## [Supplied passage]
____

# Exponential Function

Function of the form `f(x)=a^x` where `a>0` is called exponential function.

Do not confuse it with power function `f(x)=x^a` in which the variable is the base.

Domain of the exponential function is `(-oo,oo)`, range is `(0,oo)`, provided `a!=1`.

If `a=1` then `f(x)=1^x=1`.

Exponential functions are useful for modeling many natural phenomena, such as population growth (if `a>1`) and radioactive decay (if `0<a<1`).

Let's see what means under `f(x)=a^x`.

If `x=n` where `n` is postive integer then `a^n=\underbrace (a*a*...*a)_{n}`.

If `x=0` then `a^0=1` and if `x=-n` where n is positive integer then `a^(-n)=1/(a^n)`.

If `x` is rational number `x=p/q` where `p` and `q` are integer then `a^x=a^(p/q)=root(q)(a^p)=(root(q)a)^p`.

There are three kinds of exponential functions:

- If `0<a<1` then exponential function decreases.
- If `a=1`, exponential function is constant.
- If `a>1`, it increases (the bigger `a`, the more rapidly it increases).

____

## [What the exercise asks]
Reproduce the whole text on the exponential function word for word, with nothing changed or left out. The records have nothing to do with this.

Collected data

____

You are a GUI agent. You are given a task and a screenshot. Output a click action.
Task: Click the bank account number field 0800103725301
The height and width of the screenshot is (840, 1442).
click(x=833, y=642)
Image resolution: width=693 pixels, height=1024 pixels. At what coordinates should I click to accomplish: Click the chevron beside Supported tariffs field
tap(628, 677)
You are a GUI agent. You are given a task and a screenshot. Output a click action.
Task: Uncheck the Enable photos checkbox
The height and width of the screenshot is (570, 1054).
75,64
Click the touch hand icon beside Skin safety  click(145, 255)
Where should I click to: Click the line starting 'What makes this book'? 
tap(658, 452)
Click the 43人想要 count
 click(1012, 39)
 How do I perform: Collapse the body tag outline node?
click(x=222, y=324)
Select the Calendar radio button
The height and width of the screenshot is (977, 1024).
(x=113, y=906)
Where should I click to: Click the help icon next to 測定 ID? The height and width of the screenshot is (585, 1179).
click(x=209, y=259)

____

## [Answer to the problem]
# Exponential Function

Function of the form `f(x)=a^x` where `a>0` is called exponential function.

Do not confuse it with power function `f(x)=x^a` in which the variable is the base.

Domain of the exponential function is `(-oo,oo)`, range is `(0,oo)`, provided `a!=1`.

If `a=1` then `f(x)=1^x=1`.

Exponential functions are useful for modeling many natural phenomena, such as population growth (if `a>1`) and radioactive decay (if `0<a<1`).

Let's see what means under `f(x)=a^x`.

If `x=n` where `n` is postive integer then `a^n=\underbrace (a*a*...*a)_{n}`.

If `x=0` then `a^0=1` and if `x=-n` where n is positive integer then `a^(-n)=1/(a^n)`.

If `x` is rational number `x=p/q` where `p` and `q` are integer then `a^x=a^(p/q)=root(q)(a^p)=(root(q)a)^p`.

There are three kinds of exponential functions:

- If `0<a<1` then exponential function decreases.
- If `a=1`, exponential function is constant.
- If `a>1`, it increases (the bigger `a`, the more rapidly it increases).